We must add another bit: It is an effort in the supernatural,—the colloquy of two spirits overheard by Alroy in the tombs at Jerusalem.

“After some hours he woke. He fancied that he had been wakened by the sound of voices. The chamber was not quite dark. A straggling moonbeam fought its way through an open fret-work pattern in the top of the tomb, and just revealed the dim interior. Suddenly a voice spoke—a strange and singular voice. ‘Brother, brother, the sounds of the night begin.’ Another voice answered, ‘Brother, brother, I hear them, too.’ ‘The woman in labour!’ ‘The thief at his craft!’ ‘The sentinel’s challenge!’ ‘The murderer’s step!’ ‘Oh! the merry sounds of the night!’ ‘Brother, brother, let us come forth and wander about the world.’ ‘We have seen all things. I’ll lie here and listen to the baying hound. ’Tis music for a tomb.’ ‘Choice and rare! You are idle. I like to sport in the starry air. Our hours are few, they should be fair.’ ‘What shall we see, heaven or earth?’ ‘Hell for me, ’tis more amusing.’ ‘As for me, I am sick of Hades.’ ‘Let us visit Solomon!’ ‘In his unknown metropolis?’ ‘That will be rare.’ ‘But where, oh! where?’ ‘Even a spirit cannot tell. But they say, but they say—I dare not whisper what they say.’ ‘Who told you?’ ‘No one. I overheard an Afrite whispering to a female Ghoul he wanted to seduce.’ ‘Hah, hah! hah, hah! choice pair, choice pair! We are more etherial.’ ‘She was a beauty in her way. Her eyes were luminous, though somewhat dank, and her cheek tinged with carnation caught from infant blood.’ ‘Oh! gay, oh! gay; what said they?’ ‘He was a deserter without leave from Solomon’s bodyguard. The trull wriggled the secret out.’ ‘Tell me, kind brother.’ ‘I’ll show, not tell.’ ‘I pr’ythee tell me.’ ‘Well, then, well. In Genthesma’s gloomy cave there is a river none has reached, and you must sail, and you must sail—Brother!’ ‘Ay.’ ‘Methinks I smell something too earthly.’ ‘What’s that?’ ‘The breath of man.’ ‘Scent more fatal than the morning air! Away, away!’”

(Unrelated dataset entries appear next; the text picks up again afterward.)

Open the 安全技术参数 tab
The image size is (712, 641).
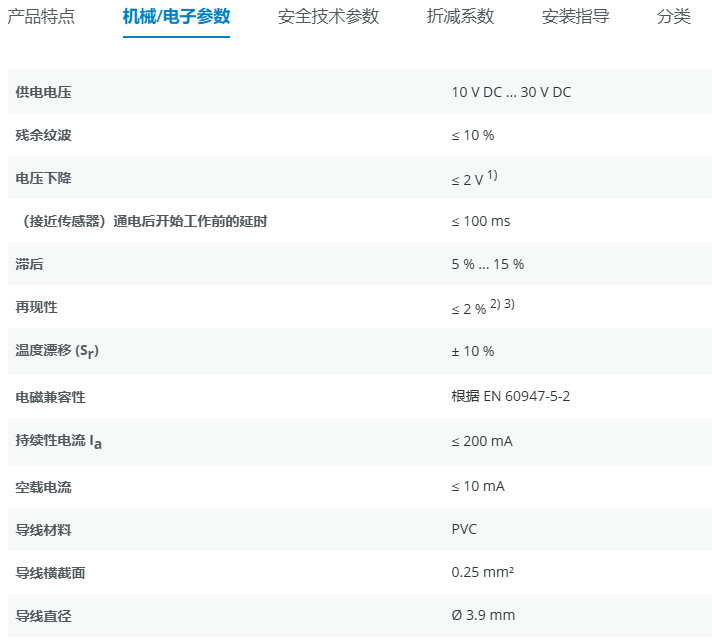point(328,17)

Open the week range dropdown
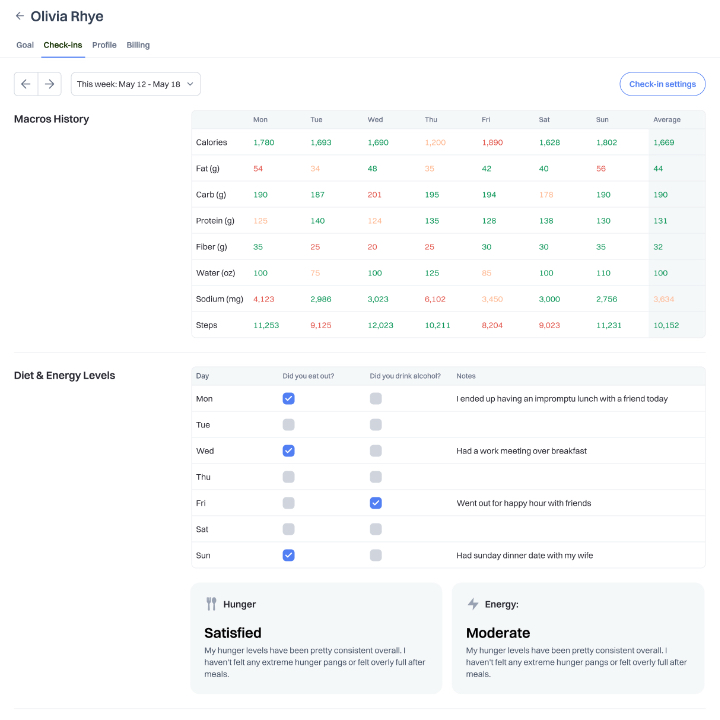135,84
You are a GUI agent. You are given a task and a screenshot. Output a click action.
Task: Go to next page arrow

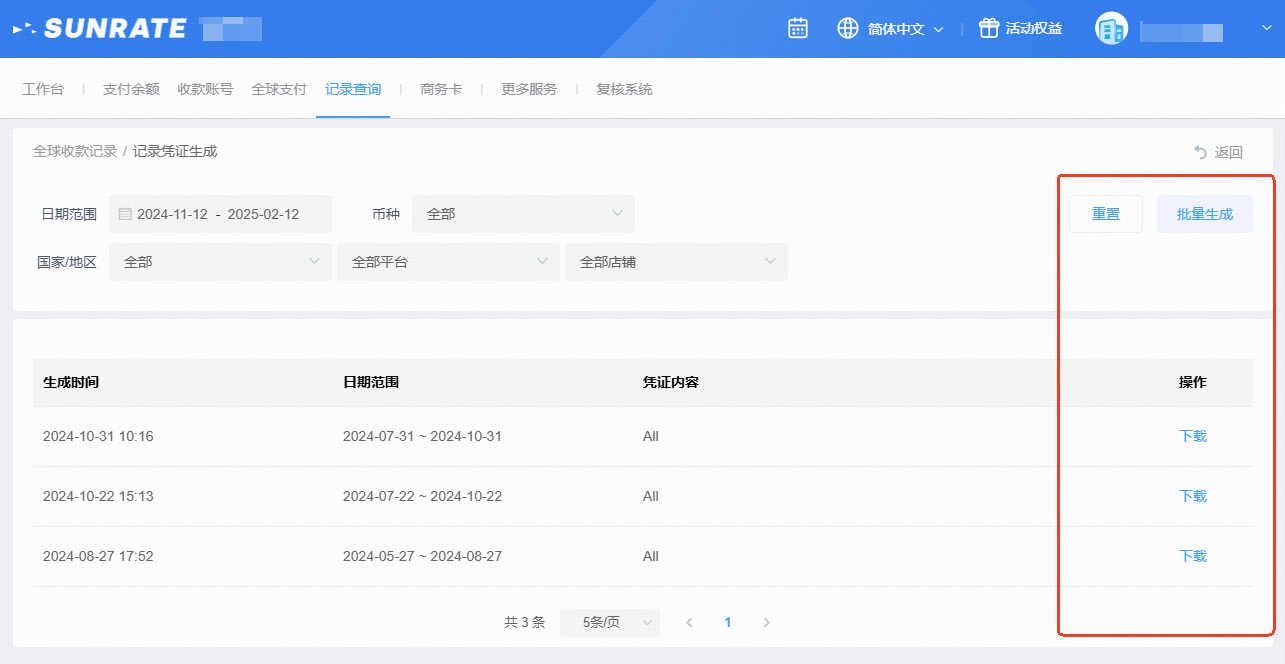coord(767,622)
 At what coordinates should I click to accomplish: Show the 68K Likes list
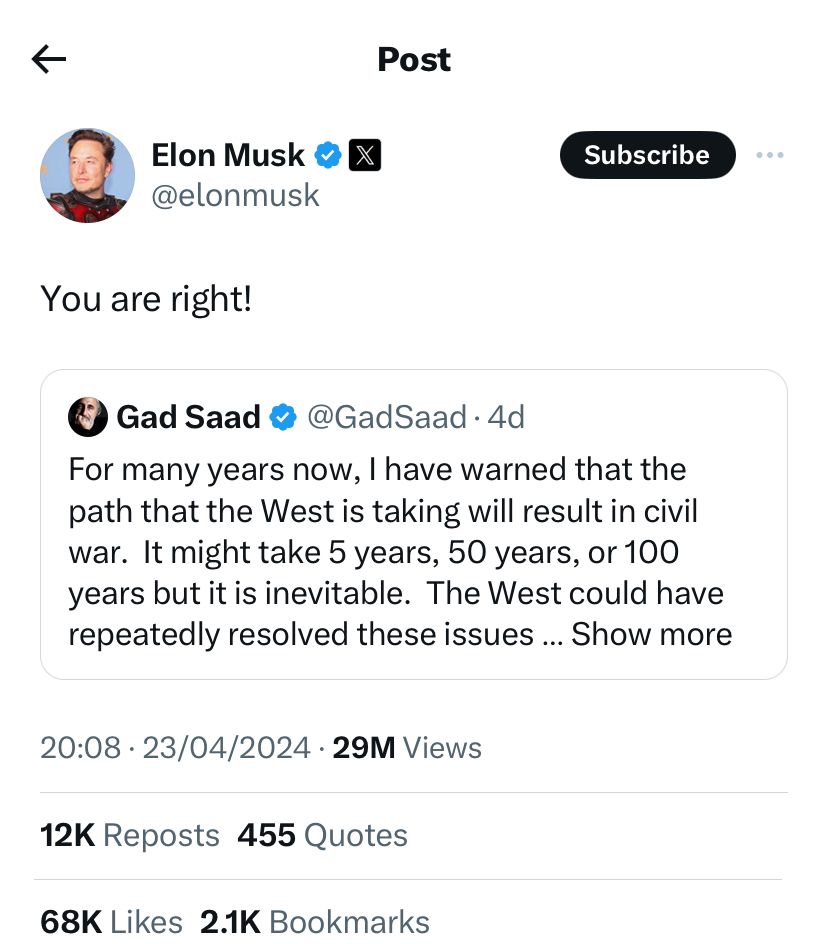(x=111, y=921)
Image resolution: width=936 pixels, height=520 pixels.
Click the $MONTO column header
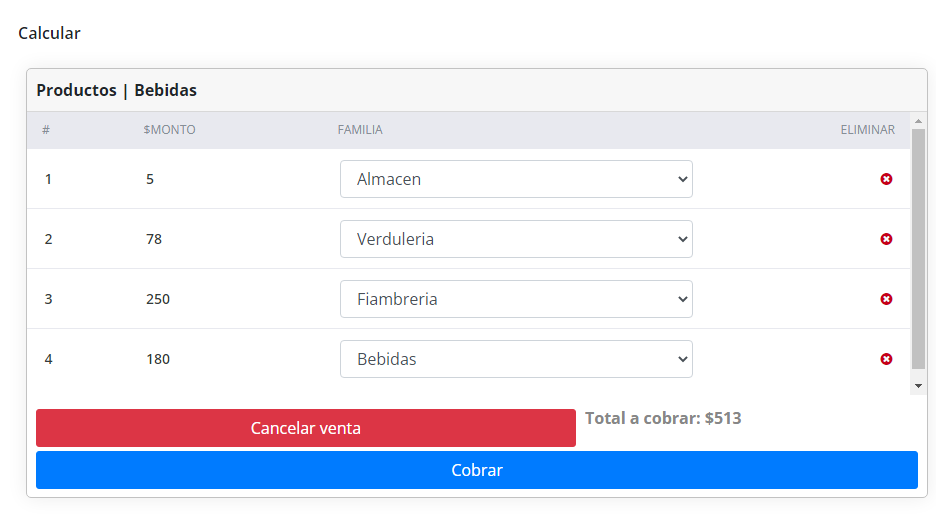(169, 130)
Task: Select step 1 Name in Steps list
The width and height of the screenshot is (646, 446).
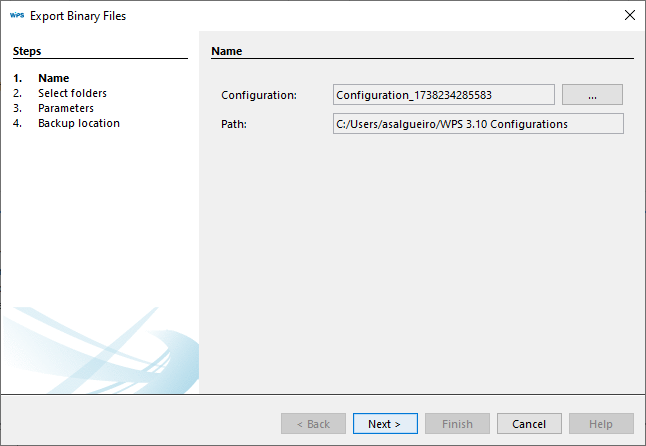Action: tap(53, 78)
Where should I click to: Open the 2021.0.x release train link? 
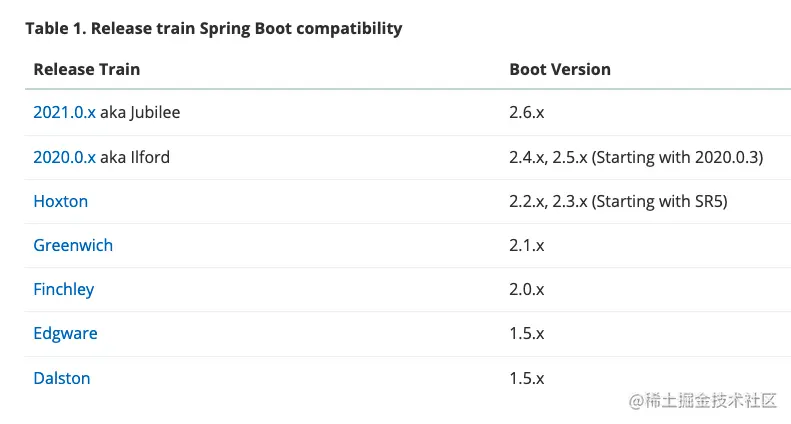tap(64, 112)
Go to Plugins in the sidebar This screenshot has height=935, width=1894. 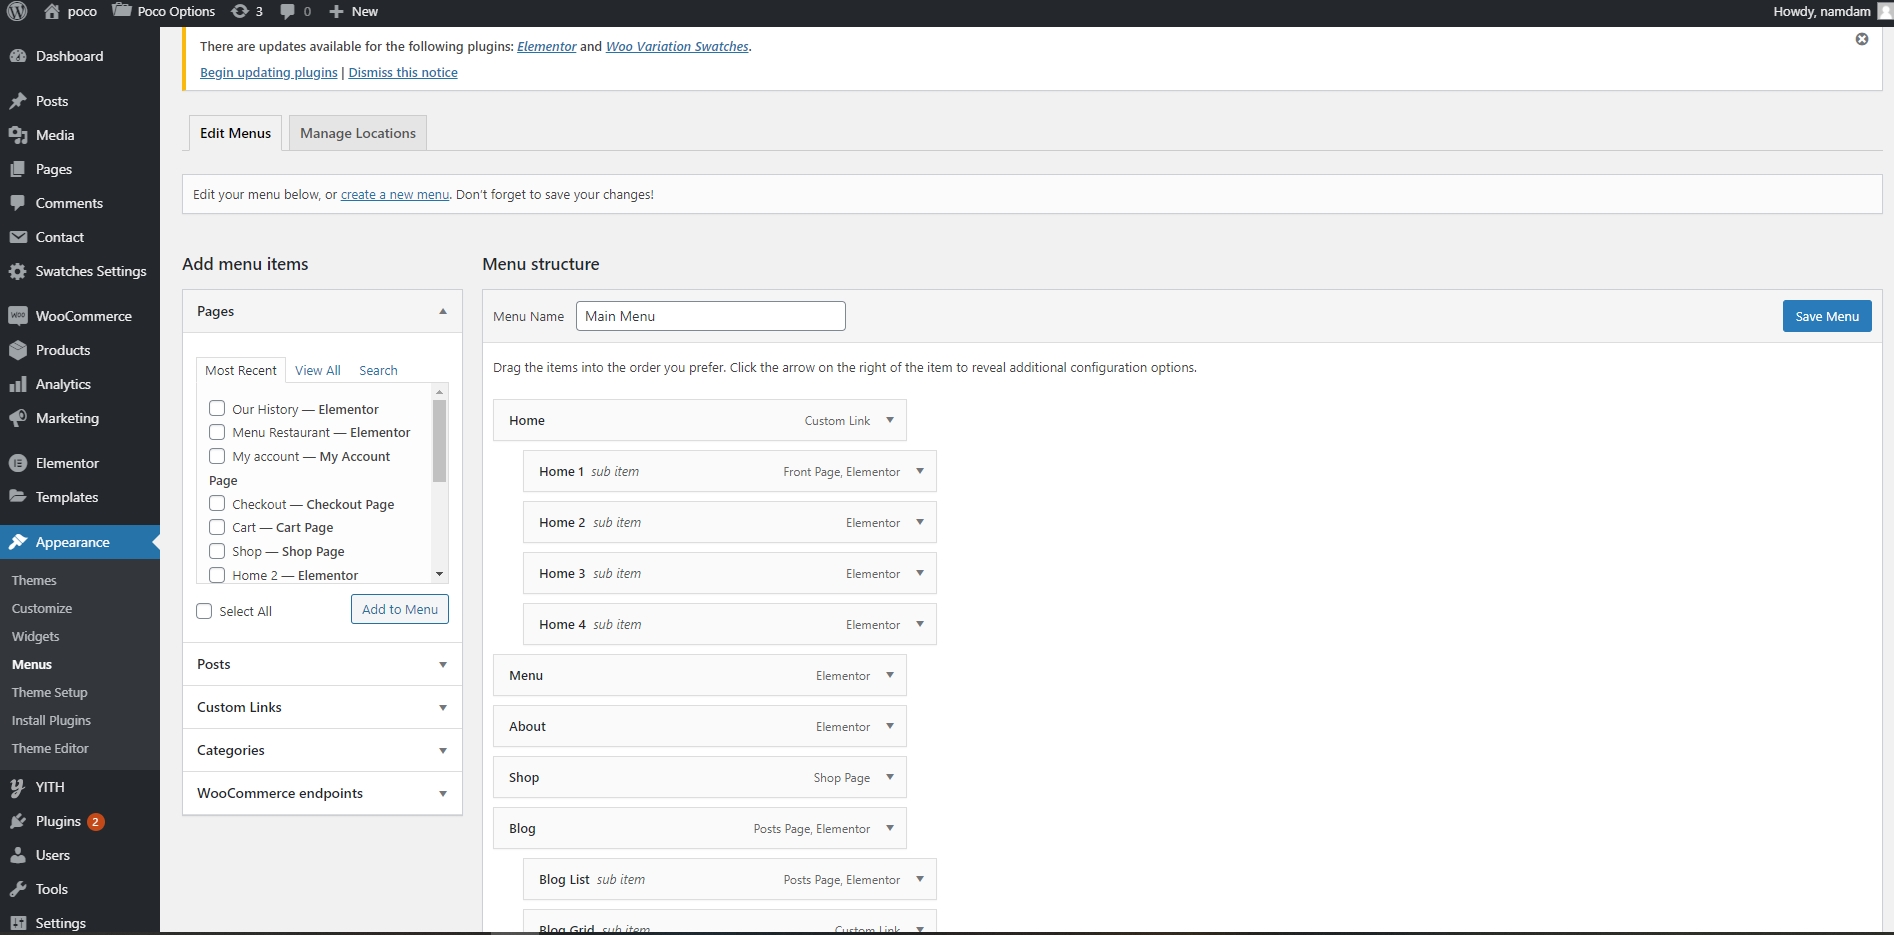click(58, 821)
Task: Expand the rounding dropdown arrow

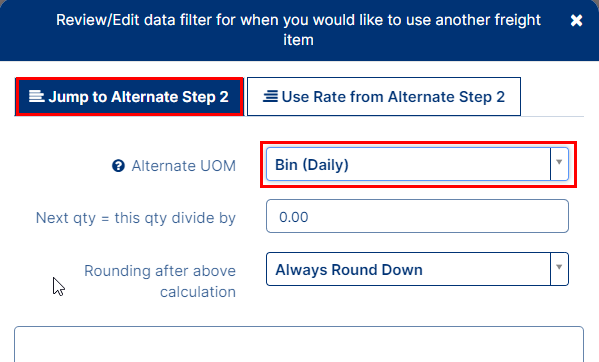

This appears to our humble apprehension to be wild nonsense; but we have done. The “Caliph Vathek,” the “Epicurean,” “Beckford,” “Moore,” and still more perhaps Chateaubriand,* have not, it is evident, been unread by the author; from whom, not to part in displeasure, we conclude with taking a glass of forbidden wine, and chanting a stave, as sung by a robber in Volume II.

“Drink, drink, deeply drink,
          Never feel, and never think.
What’s love? what’s fame? a sigh, a smile,
          Friendship but a hollow wile.
          If you’ve any thought or woe,

Drown them in the goblet’s flow.
Yes! dash them in this brimming cup,
Dash them in, and drink them up.
          Drink, drink, deeply drink,
          Never feel, and never think.”

The last half of the third volume is filled with a separate and contrast tale, called the “Rise of Iskander;” but we have no room to speak of it to-day. On the whole, its precursor has disappointed us:—in it we cannot but think that the author has mistaken his course, and fantastically wasted his genius.